Erstellt von DL-Redaktion am 14. Mai 2021

Der Status quo ist nicht die Lösung, sondern das Problem

Von Karim El-Gawhary

Die neue Eskalation zeigt: Nur wenn die Sicherheit Israels mit den Rechten der Palästinenser verbunden wird, kann es eine Lösung des Konflikts geben.

Fast hatte man ihn vergessen, den Nahostkonflikt. Nach außen hin hatte sich kaum etwas verändert, wenngleich sich die Situation der Palästinenser mit jedem Jahr weiter verschlechtert hat. Aber das fand jenseits der Schlagzeilen statt. Selbst als Donald Trump und sein Schwiegersohn Jared Kushner letztes Jahr die von ihnen initiierte Normalisierung zwischen Israel und den Arabischen Emiraten sowie Bahrain als große neue Friedensinitiative zelebrierten, waren die Palästinenser noch nicht einmal als Statisten dabei.
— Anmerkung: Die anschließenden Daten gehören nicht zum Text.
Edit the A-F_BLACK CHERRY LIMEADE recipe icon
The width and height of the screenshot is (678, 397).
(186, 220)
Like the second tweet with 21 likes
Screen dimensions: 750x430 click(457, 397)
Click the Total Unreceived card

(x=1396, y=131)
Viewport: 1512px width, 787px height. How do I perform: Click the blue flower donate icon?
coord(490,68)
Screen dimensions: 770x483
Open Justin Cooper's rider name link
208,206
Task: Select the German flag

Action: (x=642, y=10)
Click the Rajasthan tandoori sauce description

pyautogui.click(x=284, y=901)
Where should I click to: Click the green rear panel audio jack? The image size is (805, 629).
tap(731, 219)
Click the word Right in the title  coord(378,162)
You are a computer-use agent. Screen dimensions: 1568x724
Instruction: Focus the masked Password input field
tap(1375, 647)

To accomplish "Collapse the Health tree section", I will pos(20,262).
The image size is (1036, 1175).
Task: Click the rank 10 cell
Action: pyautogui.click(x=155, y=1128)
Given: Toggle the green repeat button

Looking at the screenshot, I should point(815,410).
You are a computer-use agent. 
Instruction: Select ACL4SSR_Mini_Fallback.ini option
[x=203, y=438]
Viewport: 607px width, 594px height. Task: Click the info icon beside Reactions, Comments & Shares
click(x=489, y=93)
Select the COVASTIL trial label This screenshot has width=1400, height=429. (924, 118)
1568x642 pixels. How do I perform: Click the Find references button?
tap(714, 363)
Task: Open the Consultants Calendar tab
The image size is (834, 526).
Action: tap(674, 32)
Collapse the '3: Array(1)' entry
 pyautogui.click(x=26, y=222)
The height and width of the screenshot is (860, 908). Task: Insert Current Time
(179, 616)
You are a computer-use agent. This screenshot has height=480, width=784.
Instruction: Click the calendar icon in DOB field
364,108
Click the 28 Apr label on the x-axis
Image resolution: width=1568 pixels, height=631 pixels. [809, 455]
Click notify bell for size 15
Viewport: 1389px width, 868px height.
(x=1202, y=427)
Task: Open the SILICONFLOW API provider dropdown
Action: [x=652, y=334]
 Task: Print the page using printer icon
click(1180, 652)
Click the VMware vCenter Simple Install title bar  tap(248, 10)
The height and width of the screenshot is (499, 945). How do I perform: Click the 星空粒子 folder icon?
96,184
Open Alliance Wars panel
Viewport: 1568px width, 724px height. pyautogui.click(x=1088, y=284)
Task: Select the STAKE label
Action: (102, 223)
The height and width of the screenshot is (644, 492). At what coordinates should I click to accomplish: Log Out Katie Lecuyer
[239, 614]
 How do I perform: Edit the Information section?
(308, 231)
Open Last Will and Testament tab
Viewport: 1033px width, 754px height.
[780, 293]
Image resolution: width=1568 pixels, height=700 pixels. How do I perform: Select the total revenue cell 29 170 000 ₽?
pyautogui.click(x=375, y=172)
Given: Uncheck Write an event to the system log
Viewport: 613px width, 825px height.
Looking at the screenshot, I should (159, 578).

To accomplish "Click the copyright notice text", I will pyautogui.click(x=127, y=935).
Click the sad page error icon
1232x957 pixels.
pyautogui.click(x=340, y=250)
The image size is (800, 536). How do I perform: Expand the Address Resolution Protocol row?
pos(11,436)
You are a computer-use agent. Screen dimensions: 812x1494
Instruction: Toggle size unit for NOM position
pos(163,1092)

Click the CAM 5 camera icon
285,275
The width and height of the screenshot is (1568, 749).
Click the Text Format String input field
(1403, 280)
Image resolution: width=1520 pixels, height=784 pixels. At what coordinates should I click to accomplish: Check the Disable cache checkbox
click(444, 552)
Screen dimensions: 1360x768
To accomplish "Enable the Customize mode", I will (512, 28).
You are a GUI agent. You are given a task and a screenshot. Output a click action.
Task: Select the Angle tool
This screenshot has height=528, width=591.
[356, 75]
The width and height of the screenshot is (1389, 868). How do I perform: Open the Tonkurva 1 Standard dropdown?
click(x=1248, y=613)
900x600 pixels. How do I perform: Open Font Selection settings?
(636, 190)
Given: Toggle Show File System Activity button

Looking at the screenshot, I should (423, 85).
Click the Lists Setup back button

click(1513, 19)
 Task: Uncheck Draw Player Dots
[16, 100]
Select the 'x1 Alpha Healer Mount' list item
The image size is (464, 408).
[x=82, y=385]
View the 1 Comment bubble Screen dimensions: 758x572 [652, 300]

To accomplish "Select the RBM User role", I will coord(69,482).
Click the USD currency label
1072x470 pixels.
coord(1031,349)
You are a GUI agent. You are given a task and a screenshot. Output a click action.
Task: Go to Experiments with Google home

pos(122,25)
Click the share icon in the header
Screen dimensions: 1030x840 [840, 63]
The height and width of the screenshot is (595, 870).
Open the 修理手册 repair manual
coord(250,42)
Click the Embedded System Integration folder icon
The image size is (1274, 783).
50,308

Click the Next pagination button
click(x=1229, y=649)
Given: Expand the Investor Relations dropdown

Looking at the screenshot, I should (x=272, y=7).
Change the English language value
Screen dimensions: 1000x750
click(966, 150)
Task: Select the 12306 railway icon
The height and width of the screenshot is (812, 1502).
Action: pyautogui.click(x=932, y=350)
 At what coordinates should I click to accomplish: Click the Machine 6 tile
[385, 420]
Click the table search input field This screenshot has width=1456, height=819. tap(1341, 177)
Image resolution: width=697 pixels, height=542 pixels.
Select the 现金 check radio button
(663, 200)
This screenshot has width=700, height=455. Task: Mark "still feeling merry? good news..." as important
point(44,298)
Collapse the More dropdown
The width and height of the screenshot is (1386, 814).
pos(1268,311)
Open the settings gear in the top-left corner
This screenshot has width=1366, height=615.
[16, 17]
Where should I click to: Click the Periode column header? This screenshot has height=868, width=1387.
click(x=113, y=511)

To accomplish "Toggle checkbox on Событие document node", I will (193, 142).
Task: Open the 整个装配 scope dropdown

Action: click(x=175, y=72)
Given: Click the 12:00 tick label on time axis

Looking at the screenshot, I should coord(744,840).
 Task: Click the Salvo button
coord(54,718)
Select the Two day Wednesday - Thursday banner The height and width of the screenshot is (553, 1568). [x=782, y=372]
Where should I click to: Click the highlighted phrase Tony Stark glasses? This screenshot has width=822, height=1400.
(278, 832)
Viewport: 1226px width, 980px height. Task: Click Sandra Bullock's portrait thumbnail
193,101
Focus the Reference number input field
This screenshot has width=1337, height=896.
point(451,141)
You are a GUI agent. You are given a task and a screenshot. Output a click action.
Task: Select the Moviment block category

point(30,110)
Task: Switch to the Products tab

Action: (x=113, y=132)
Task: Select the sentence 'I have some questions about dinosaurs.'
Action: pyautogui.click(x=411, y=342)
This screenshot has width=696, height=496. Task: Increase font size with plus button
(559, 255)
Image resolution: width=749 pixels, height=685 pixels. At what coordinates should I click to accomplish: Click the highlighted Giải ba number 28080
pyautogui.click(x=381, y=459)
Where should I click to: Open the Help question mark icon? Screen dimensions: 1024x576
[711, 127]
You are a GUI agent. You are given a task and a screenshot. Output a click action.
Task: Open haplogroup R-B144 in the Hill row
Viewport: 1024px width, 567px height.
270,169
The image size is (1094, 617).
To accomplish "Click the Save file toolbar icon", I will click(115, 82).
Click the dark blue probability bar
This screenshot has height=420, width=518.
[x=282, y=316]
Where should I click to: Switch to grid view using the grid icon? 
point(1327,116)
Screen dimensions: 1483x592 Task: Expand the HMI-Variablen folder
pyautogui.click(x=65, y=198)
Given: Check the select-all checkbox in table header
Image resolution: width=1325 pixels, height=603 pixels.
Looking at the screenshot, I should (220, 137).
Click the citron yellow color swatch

In den letzten Tagen hat die internationale Gemeinschaft gelernt: Es geht nicht um die Beziehungen, die Israel mit einigen Golfstaaten unterhält. Der Kern des Problems ist der Konflikt mit den Palästinensern. Und deren Unmut und Frust über den Status quo drückt sich in dem aus, was wir nun erleben. Die jüngsten Unruhen haben eine neue Qualität. Bisher ging es immer um den vom Rest der Welt abgeschnitten Gazastreifen oder um die Rechte der Palästinenser in Ostjerusalem oder im Westjordanland, die unter israelischer Besatzung leben. Nun treten alle Palästinenser, auch jene, die innerhalb Israels leben, gemeinsam zu Protesten an – mit einer noch nie dagewesenen Vehemenz.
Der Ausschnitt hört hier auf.